* **REQUIREMENTS**: Update the data from the line containing "Viewport: 1386px width, 868px height." down through the end of the data, replacing "dropdown" with "drop-down list" and changing nothing else. Return only those lines, without the pictures.

======

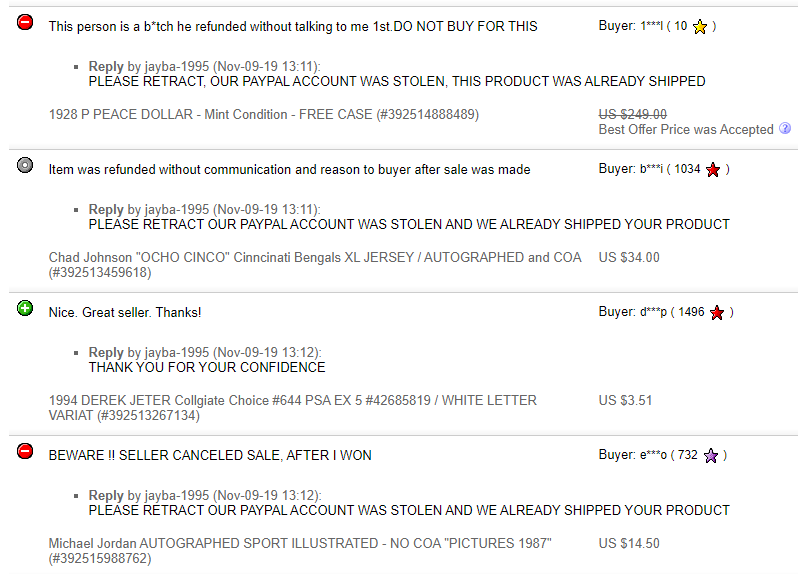This screenshot has width=798, height=574.
Task: Click the feedback score 732 for buyer e***o
Action: 688,455
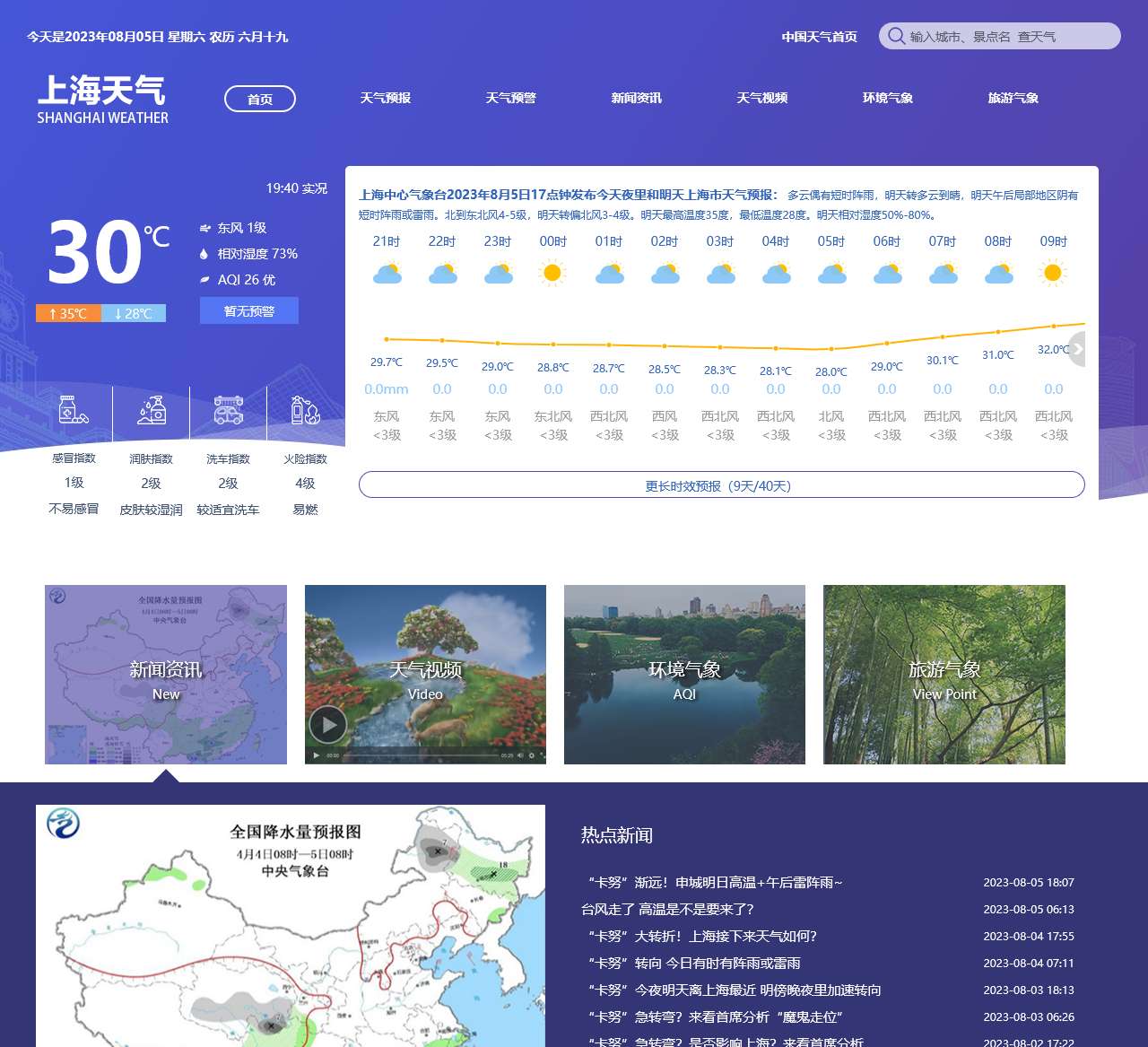Click the cloudy weather icon at 21时
The image size is (1148, 1047).
(x=387, y=274)
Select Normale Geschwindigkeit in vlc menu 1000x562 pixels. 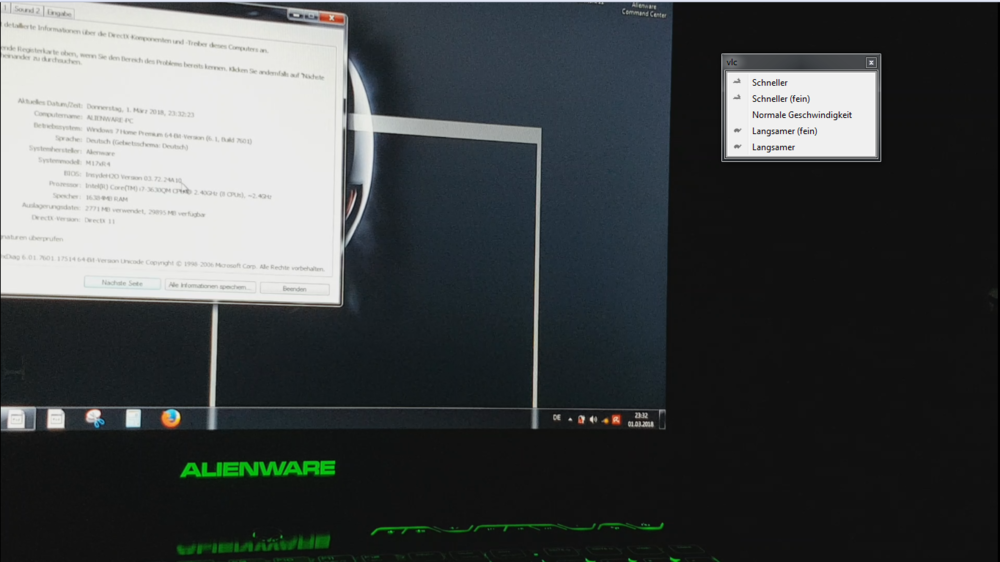[x=801, y=115]
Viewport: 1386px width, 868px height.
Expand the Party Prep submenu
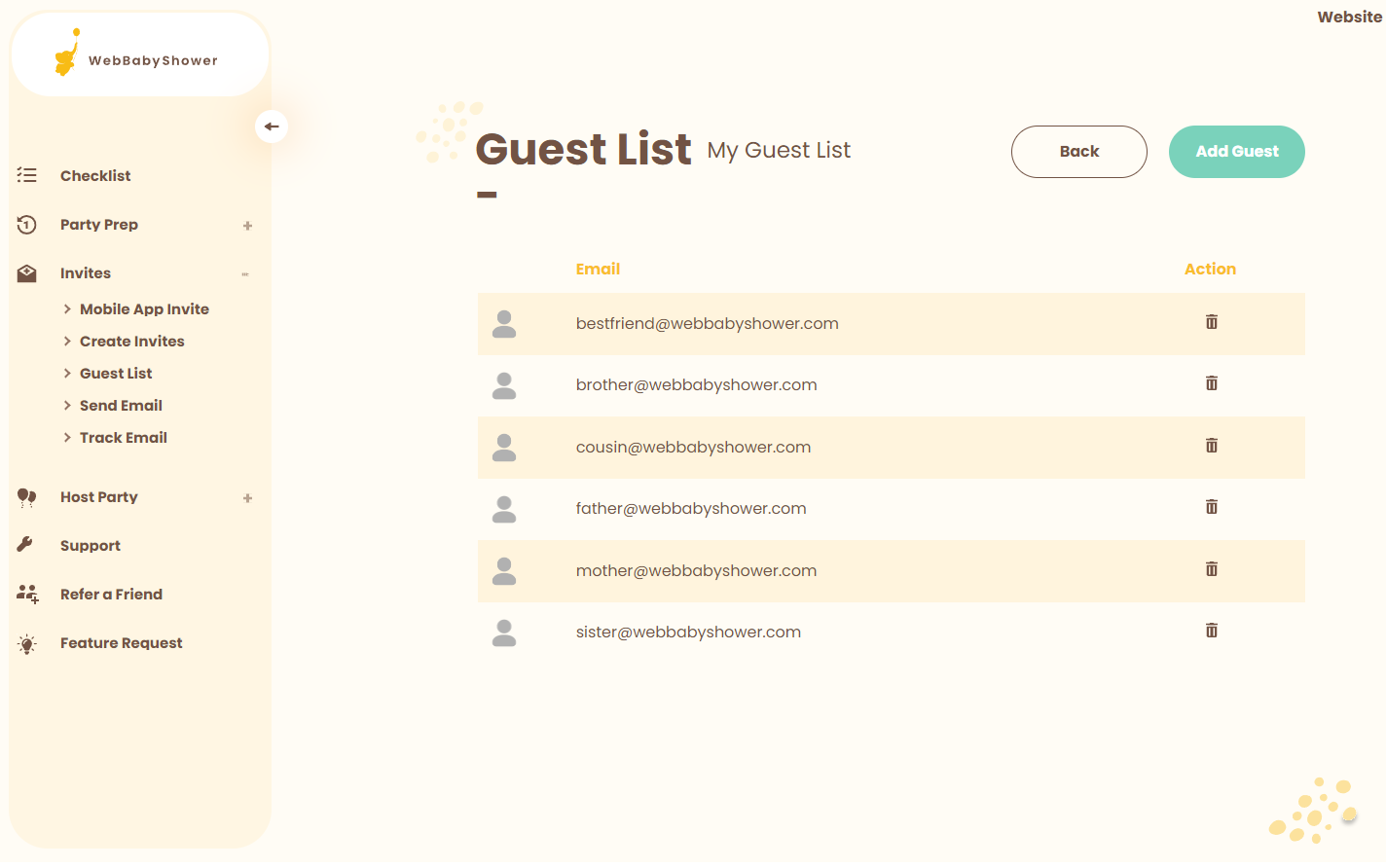pyautogui.click(x=247, y=226)
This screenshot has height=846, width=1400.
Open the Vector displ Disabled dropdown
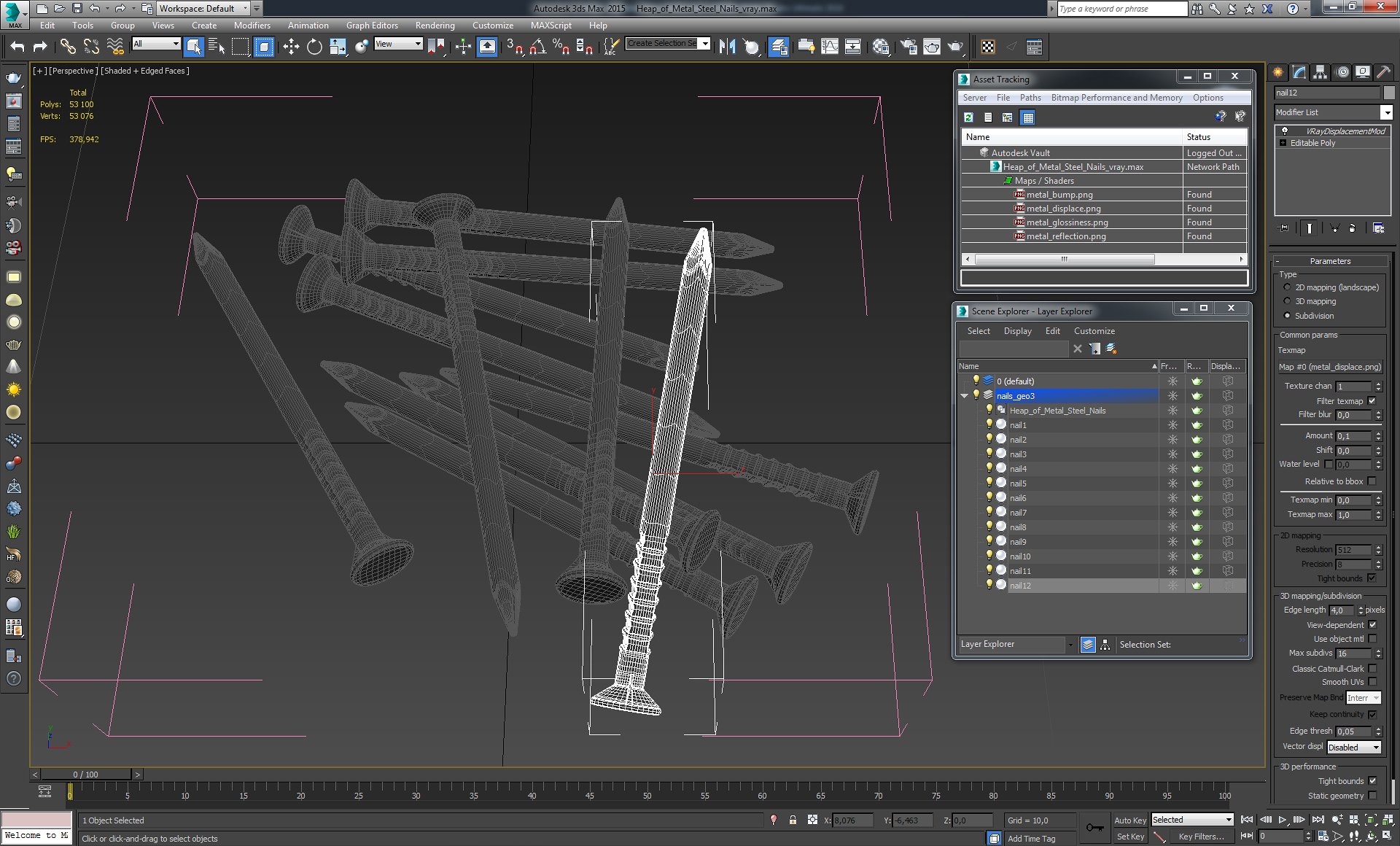click(x=1353, y=748)
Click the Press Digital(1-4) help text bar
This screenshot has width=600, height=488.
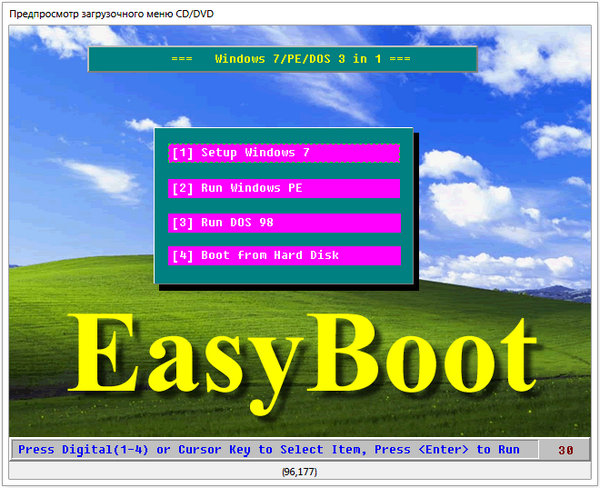pos(268,450)
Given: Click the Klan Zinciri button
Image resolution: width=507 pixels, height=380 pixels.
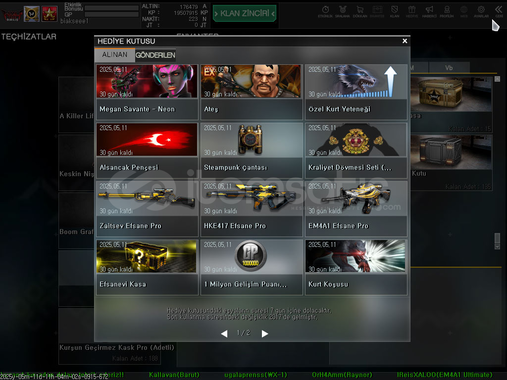Looking at the screenshot, I should click(245, 13).
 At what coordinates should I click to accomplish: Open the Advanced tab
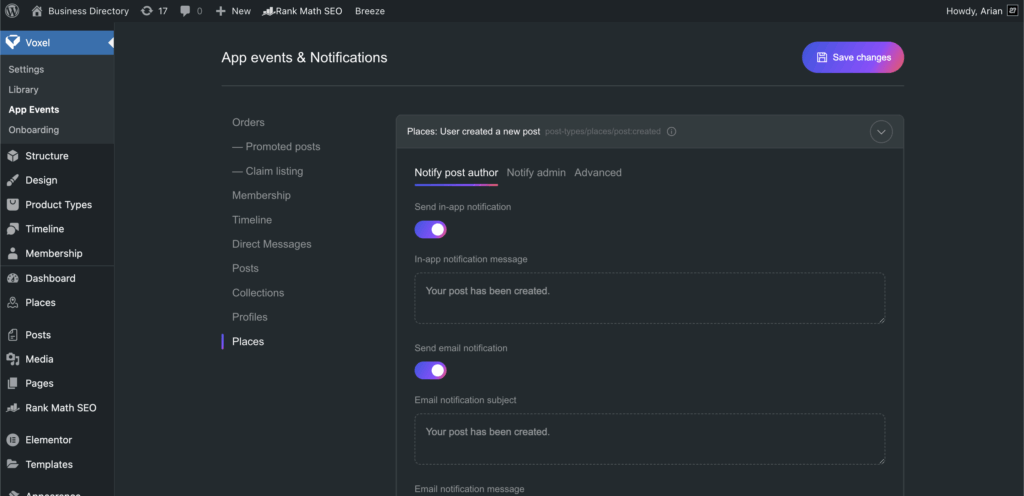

======

* **ANSWER TO THIS TASK**:
Viewport: 1386px width, 868px height.
Expand the Party Prep submenu
pyautogui.click(x=247, y=226)
This screenshot has height=846, width=1400.
Open the Vector displ Disabled drop-down list
click(x=1353, y=748)
Click the Press Digital(1-4) help text bar
This screenshot has width=600, height=488.
pos(268,450)
Given: Click the Klan Zinciri button
Image resolution: width=507 pixels, height=380 pixels.
Looking at the screenshot, I should click(245, 13).
 At what coordinates should I click to accomplish: Open the Advanced tab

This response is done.